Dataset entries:
□ □ □ □

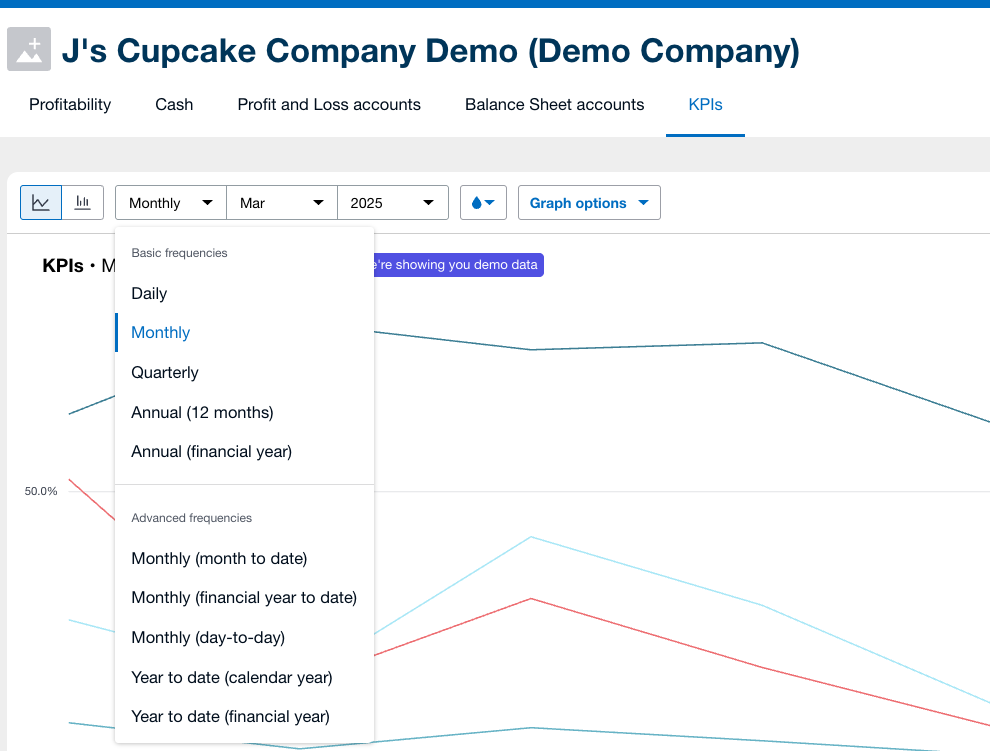Open the Profit and Loss accounts tab
990x751 pixels.
coord(328,104)
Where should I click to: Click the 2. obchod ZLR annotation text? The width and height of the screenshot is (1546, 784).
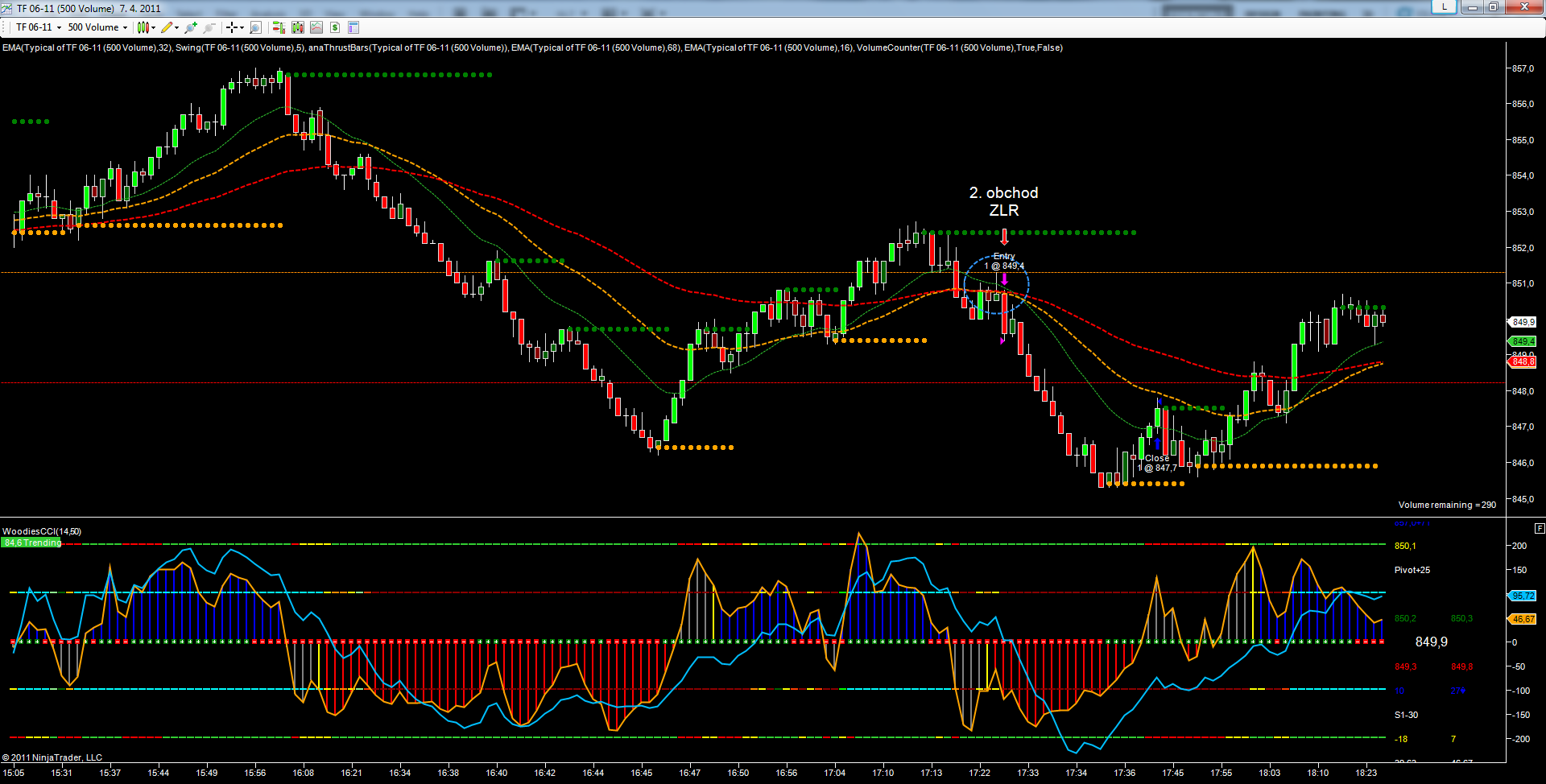click(x=1003, y=201)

□ □ □ □

- WORK REQUEST:
Please copy only the lines from the one that contains "Where should I" through the last line of the records, exactly, and keep every picture out of the copy.

- EXERCISE RESULT:
Where should I click to: Click the 2. obchod ZLR annotation text? The width and height of the screenshot is (1546, 784).
click(x=1003, y=201)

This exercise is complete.